Ante un aumento de casos de hepatitis A en Argentina: ¿cómo está Mendoza?
El Ministerio de Salud de la Nación ha emitido un comunicado alertando sobre el incremento de casos de hepatitis A en el país. En 2024, se confirmaron 69 casos y desde el inicio de 2025, la cantidad de casos confirmados ha sido superior a los valores esperados. Este aumento se observa principalmente en adultos jóvenes, con una mayor incidencia en varones.
Ante esta situación, se enfatiza la importancia de fortalecer las medidas de prevención, la vacunación, la notificación oportuna de casos y la adecuada derivación de muestras al laboratorio de referencia.
En Mendoza, la situación se mantiene bajo control. En 2024, se registraron 7 casos confirmados, todos en hombres adultos de entre 25 y 65 años. No se han reportado casos en niños, lo que se atribuye a la efectiva implementación de la vacuna contra la hepatitis A en el calendario nacional de vacunación, aplicada a los 12 meses de vida.
La jefa del Departamento de Inmunizaciones de Mendoza, Iris Aguilar, destacó la importancia de la vacunación en grupos de riesgo, especialmente en varones que tienen sexo con varones, donde se ha observado una mayor incidencia de casos.
Si bien el grupo con mayor incidencia es el de varones que mantienen relaciones homosexuales, esto no significa que todas las personas de ese grupo contraigan hepatitis A, sino que hay una mayor probabilidad de contagio debido a ciertas prácticas.
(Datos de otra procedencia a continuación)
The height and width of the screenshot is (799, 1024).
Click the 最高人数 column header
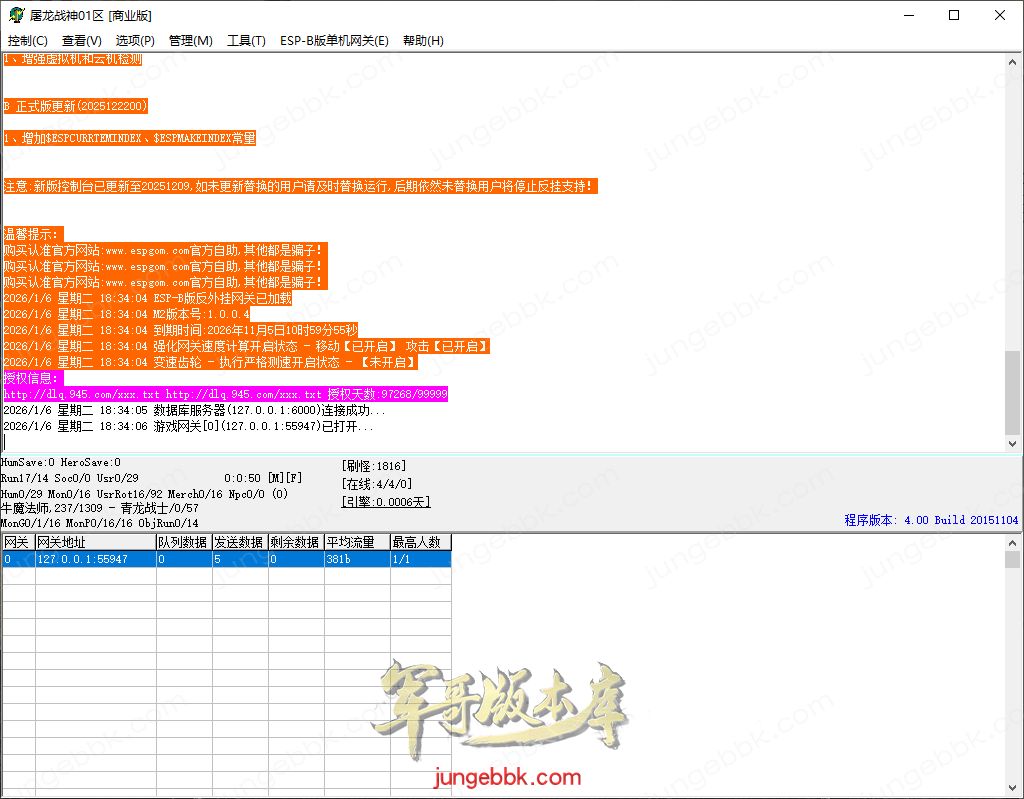point(420,542)
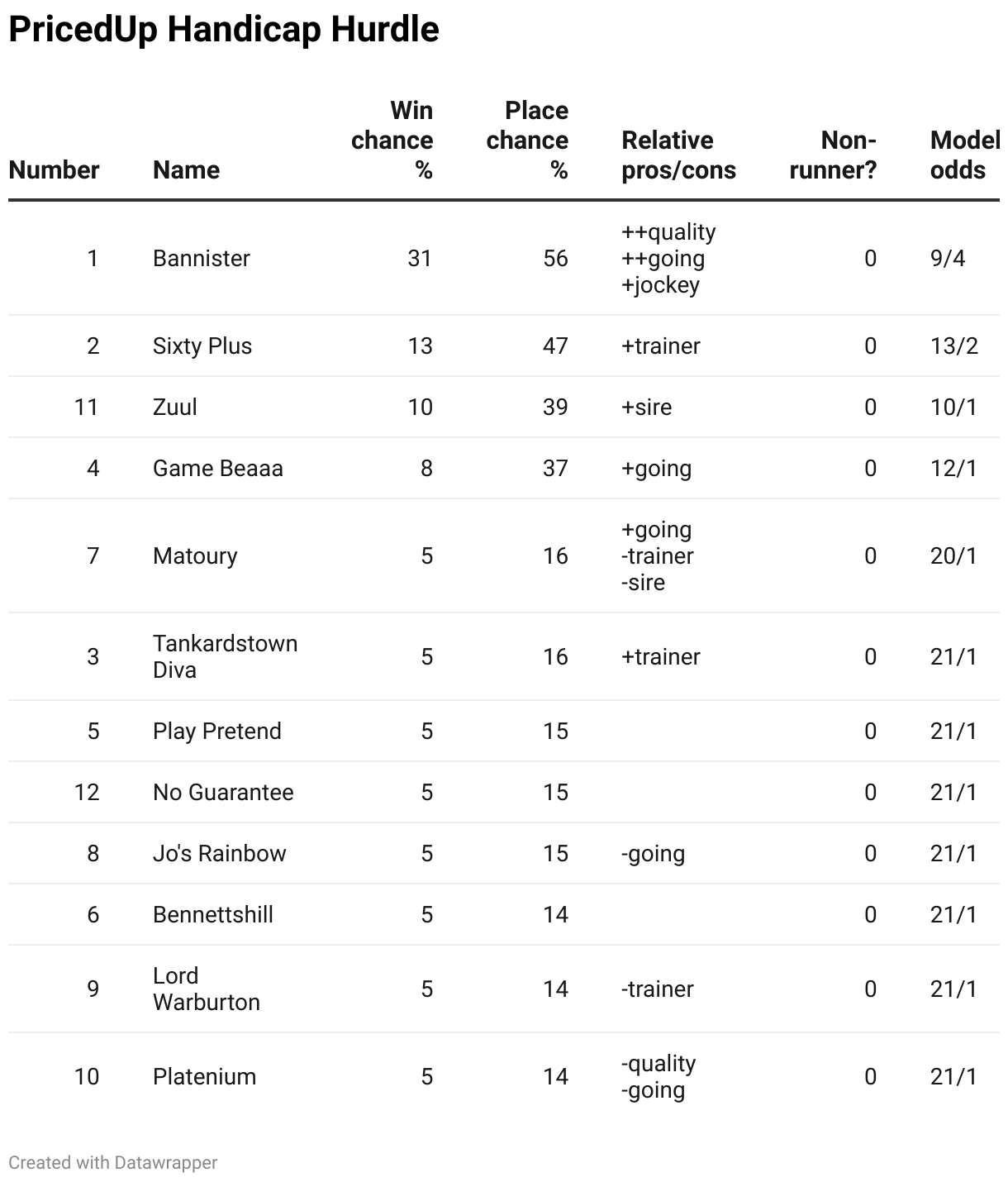Click the Name column header

187,170
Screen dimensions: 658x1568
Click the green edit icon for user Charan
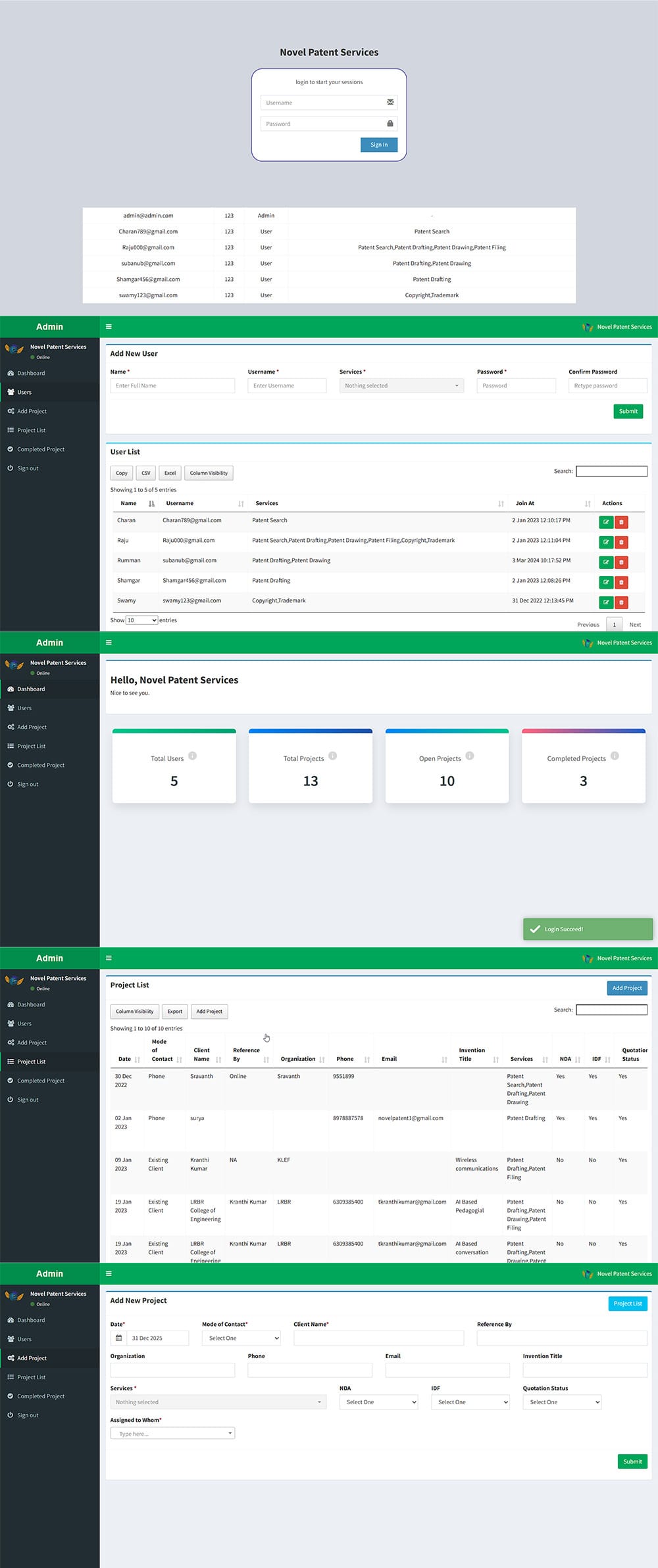tap(605, 522)
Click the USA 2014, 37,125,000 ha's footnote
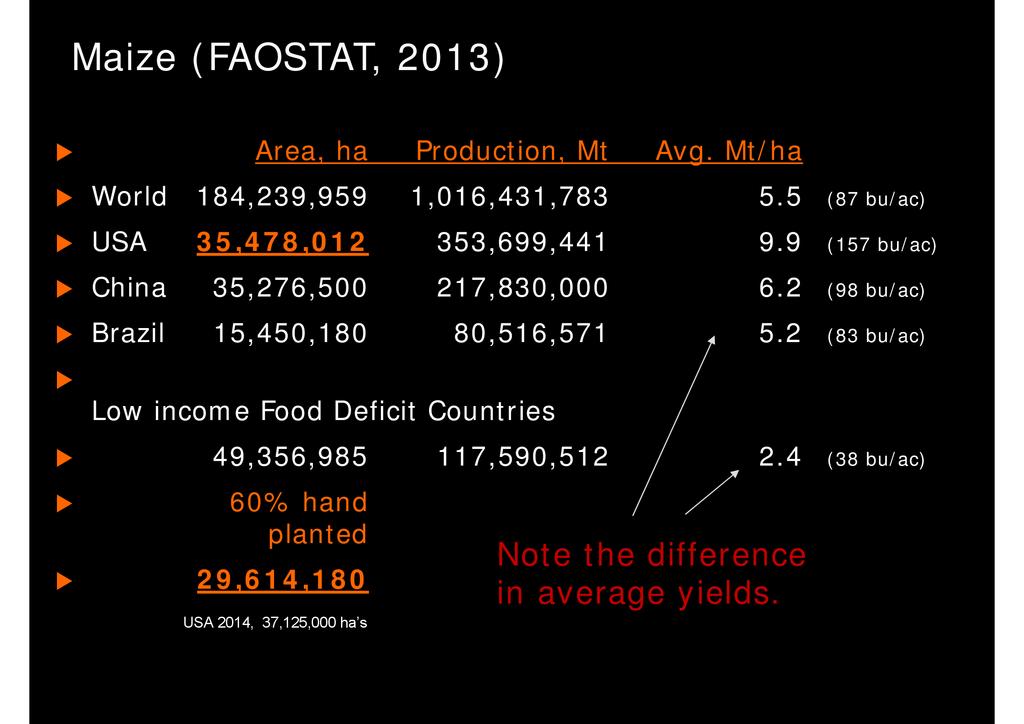 click(275, 623)
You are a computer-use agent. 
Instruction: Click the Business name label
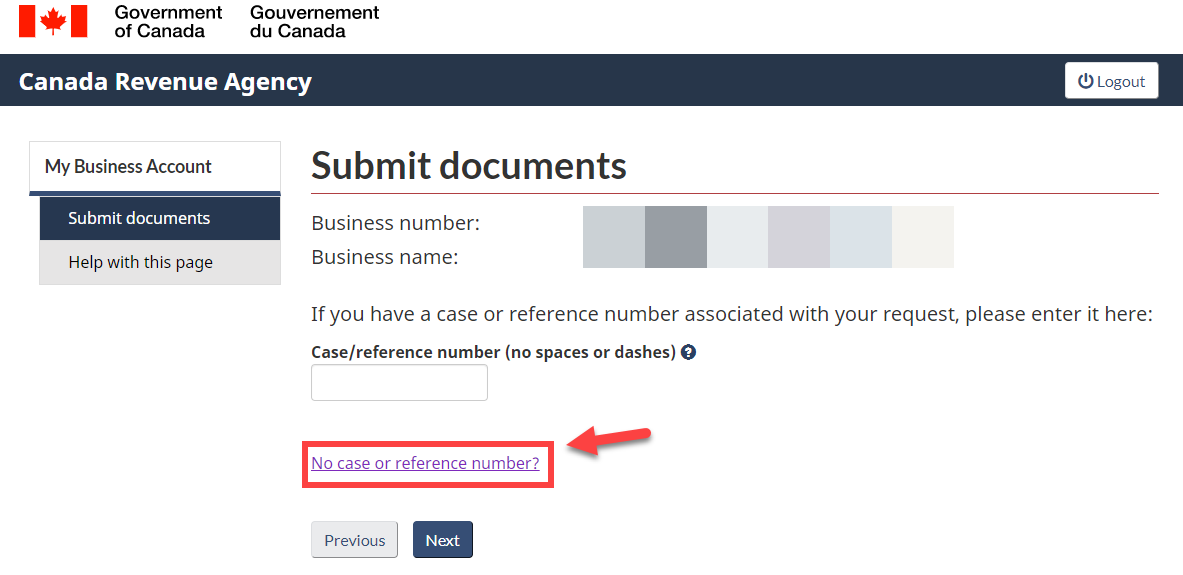(x=385, y=257)
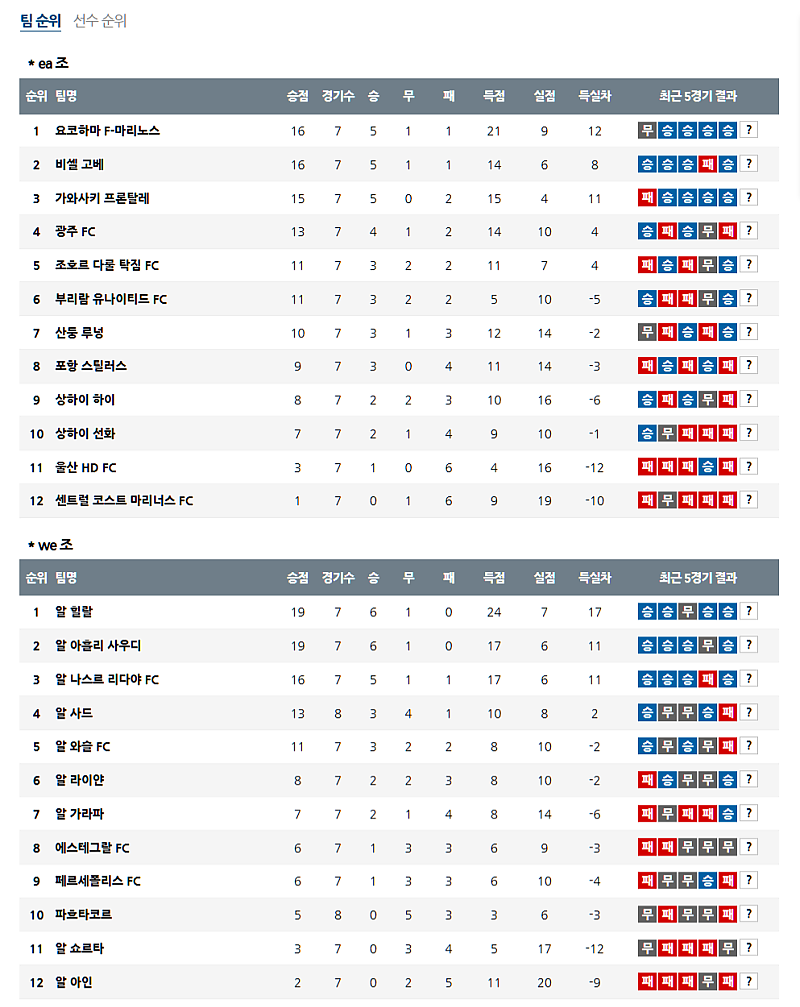Click the first 패 badge of 에스테그랄 FC
Viewport: 800px width, 1007px height.
(646, 848)
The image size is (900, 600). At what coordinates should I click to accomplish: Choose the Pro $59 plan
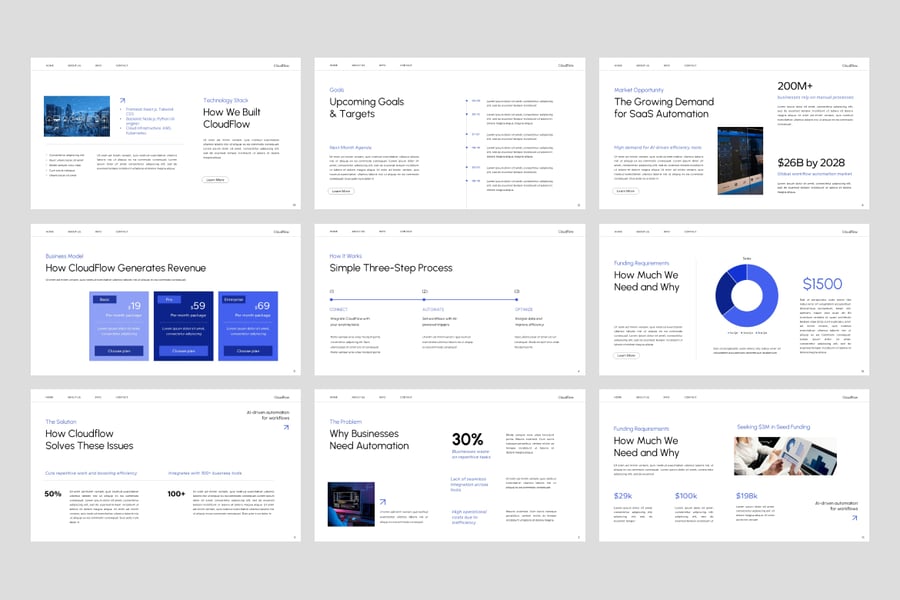coord(182,351)
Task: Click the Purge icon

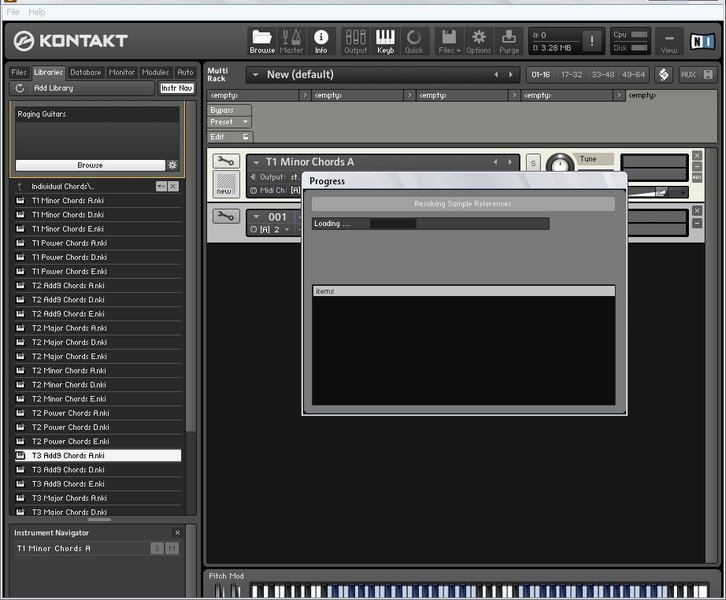Action: [x=508, y=40]
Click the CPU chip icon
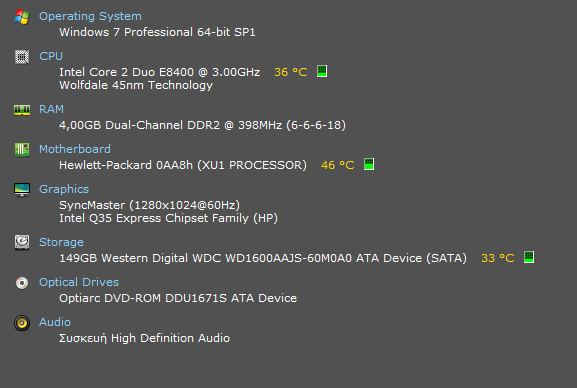 pyautogui.click(x=22, y=57)
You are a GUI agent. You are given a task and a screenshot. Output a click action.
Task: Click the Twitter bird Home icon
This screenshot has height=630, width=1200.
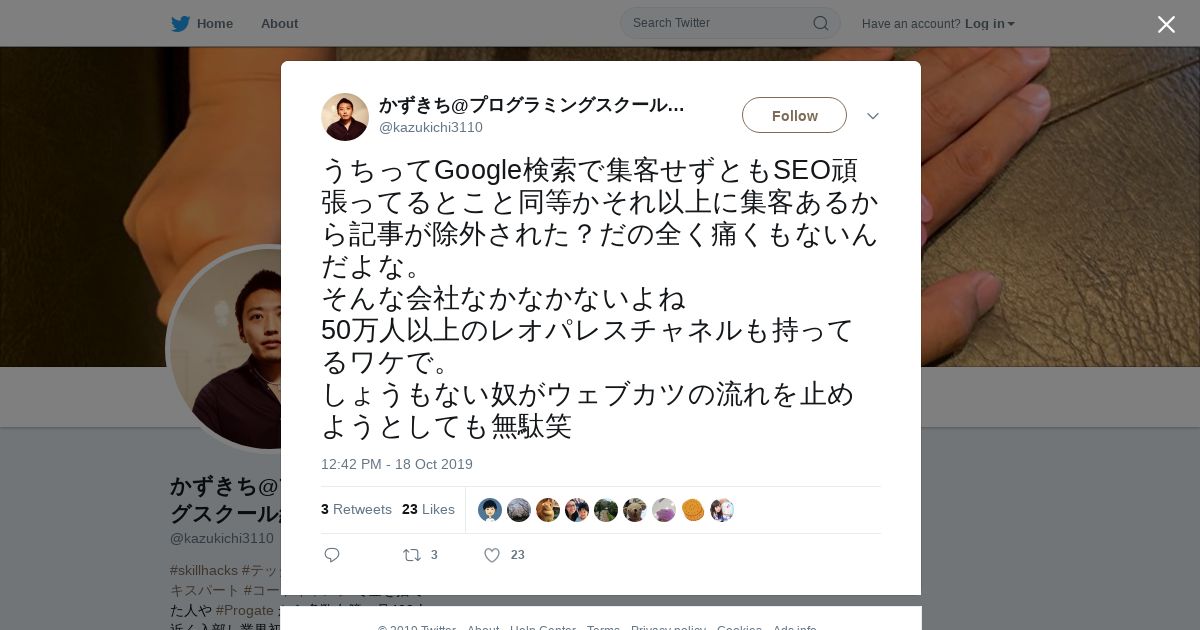coord(180,24)
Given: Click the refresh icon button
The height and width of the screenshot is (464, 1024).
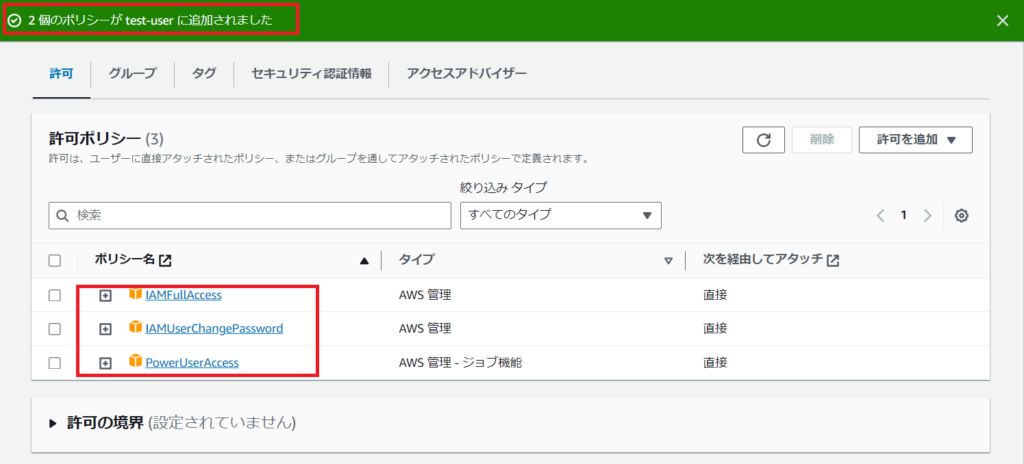Looking at the screenshot, I should pos(763,140).
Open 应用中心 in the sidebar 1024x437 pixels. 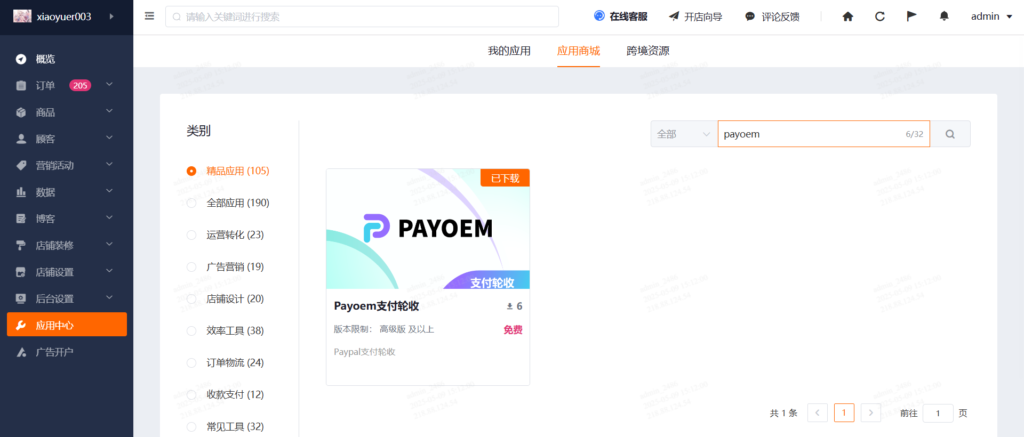click(55, 325)
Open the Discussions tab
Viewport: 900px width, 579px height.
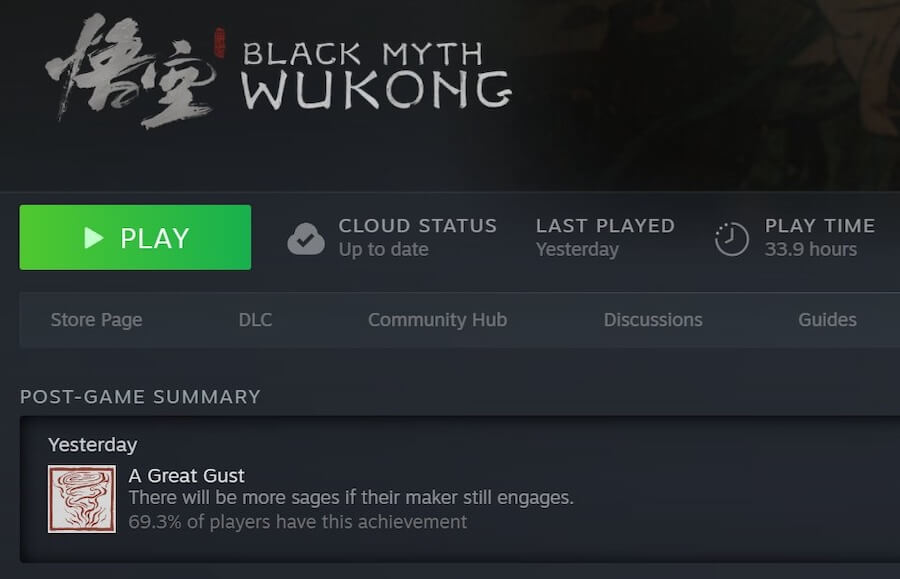tap(653, 320)
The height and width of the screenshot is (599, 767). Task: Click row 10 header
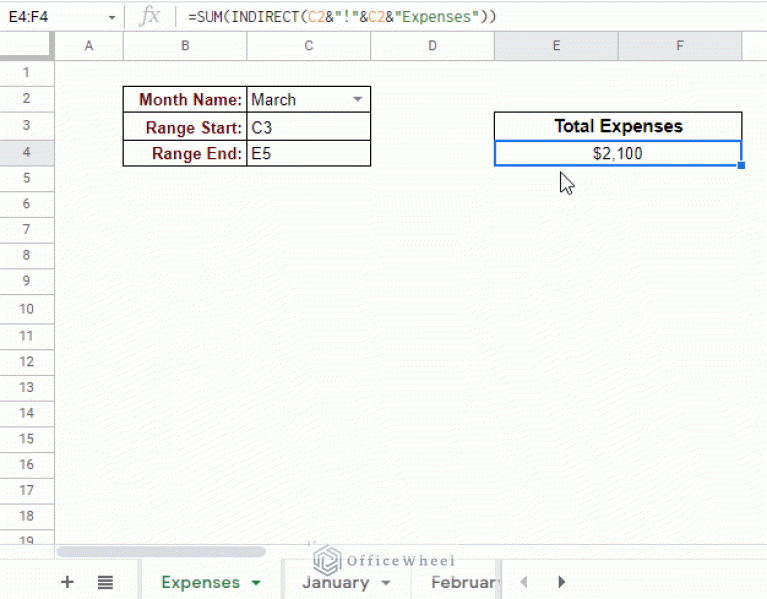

Además, Aguilar agregó que: “Es importante recordar que el uso de medidas de protección en las relaciones sexuales es clave, no solo para prevenir la hepatitis A, sino también otras infecciones como la hepatitis B, la sífilis y la gonorrea”.
Aguilar también enfatizó la necesidad de mantener una adecuada higiene de manos, especialmente al manipular alimentos, después de ir al baño, cambiar pañales o sacar la basura, para evitar la transmisión de enfermedades de transmisión fecal-oral y prácticas seguras durante las relaciones sexuales para prevenir la transmisión del virus.
“La hepatitis A, aunque suele tener una evolución favorable, en algunos casos puede derivar en hepatitis fulminante y requerir un trasplante hepático. Por eso es fundamental que los niños reciban la vacuna a los 12 meses y que los grupos de riesgo se acerquen a su vacunatorio para aplicarse las dos dosis necesarias”, enfatizó la especialista.